(Belgrade, Serbia, 1996)
Graduated in Dramaturgy from Faculty of Dramatic Arts in Belgrade. Youngest winner of the Sterija’s Award for Best Dramatic Text, for the drama Lullaby For Aleksija Rajčić, which focuses thematically on gender equality and women’s rights through deconstruction of Serbian folklore. One of the creators of the “Pointless Films” creative group, and a regular dramaturg of Angažman fest, the festival of socially engaged theatre for youth. Works as a playwright, screenwriter and freelance dramaturg. Currently stationed in Zagreb for his MA studies.
It’s not July anymore
On an island (and on the way to an island), under the relentless, summer sun, HE (20) and SHE (20), after a long separation, try to evoke former romantic love – if it ever even existed. In the environment of a summer film festival where they work as volunteers, the main characters of the drama try to find a common language in a sea of personal associations, to find empathy in general apathy, and to overcome mutual alienation despite personal fears and frustrations. In a constant clinch, He and She go through nine scenes together, that is, nine situations – travel (by land and air), rendezvous on a ship, pointless manual work in the basement of a local elementary school, jealous quarrel on the beach, fight with a sunstroke on the docks, opening of the festival, going to the ambulance clinic and finally the last meeting, in which they both reach the great and expected climax that every love story must have, even the saddest one. Which this one certainly isn’t.

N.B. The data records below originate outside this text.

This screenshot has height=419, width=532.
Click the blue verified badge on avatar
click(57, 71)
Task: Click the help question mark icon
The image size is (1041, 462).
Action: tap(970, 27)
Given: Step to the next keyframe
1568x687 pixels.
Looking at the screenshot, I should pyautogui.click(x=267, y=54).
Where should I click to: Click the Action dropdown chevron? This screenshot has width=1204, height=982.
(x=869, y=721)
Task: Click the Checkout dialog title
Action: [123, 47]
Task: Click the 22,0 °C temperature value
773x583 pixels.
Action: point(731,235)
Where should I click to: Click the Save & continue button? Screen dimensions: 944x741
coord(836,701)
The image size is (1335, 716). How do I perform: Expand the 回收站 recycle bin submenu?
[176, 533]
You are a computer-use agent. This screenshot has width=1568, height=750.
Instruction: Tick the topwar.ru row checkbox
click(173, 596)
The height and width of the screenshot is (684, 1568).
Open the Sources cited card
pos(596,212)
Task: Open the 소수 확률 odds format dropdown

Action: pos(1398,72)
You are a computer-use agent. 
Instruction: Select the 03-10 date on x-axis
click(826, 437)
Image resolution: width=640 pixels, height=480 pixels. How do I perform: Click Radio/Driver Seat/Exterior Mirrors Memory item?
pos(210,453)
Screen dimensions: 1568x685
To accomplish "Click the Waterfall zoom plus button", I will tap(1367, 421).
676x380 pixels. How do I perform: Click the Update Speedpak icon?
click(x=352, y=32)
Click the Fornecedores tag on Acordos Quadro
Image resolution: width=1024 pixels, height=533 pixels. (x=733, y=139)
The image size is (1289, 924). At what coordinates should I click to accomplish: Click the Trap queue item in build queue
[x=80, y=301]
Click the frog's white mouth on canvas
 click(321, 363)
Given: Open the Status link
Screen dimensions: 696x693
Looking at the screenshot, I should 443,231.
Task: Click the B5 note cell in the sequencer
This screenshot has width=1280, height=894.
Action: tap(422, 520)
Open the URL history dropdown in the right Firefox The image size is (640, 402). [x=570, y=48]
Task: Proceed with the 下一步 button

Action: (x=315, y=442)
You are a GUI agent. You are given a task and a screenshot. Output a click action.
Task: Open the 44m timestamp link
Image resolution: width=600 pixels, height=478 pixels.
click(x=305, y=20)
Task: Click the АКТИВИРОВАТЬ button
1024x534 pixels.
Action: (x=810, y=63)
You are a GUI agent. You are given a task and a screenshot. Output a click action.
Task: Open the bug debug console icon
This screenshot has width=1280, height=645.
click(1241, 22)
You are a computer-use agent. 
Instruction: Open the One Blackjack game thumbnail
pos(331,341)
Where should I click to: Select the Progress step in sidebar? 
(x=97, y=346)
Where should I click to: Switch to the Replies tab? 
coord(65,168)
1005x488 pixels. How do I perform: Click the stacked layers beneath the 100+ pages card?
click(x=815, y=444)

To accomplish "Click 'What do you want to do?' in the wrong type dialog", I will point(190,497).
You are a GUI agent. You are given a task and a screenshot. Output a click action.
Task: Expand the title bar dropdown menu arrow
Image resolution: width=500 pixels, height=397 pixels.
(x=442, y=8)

Lullaby for Aleksija Rajčić
Lullaby is positioned in a historical period that is not specified (although it is hinted at), in a village in the Šumadija region in Serbia. This uncertainty is not accidental, because the topic that the play deals with – the problem of family violence against and their social rights- is unfortunately still a burning issue. Additionally, the play also tackles the issue of female prisoners and their treatment in society. The plot of the play follows a girl, Aleksija Rajčić, whose suffering of violence and extreme life conditions push her towards committing a crime – the murder of her husband, leading to her being imprisoned for life, which only completes her complete exclusion from society. The play is based on the true stories and testimonies of prisoners from the women’s ward of the Požarevac Penitentiary, dating from the end of the 19th century. The text is written in the form of a verse, structured in such a way as to evoke associations with oral heritage and folklore, which are deconstructed, reshaped or parodied through the text, thus re-examining layers and meanings of the historical-cultural heritage.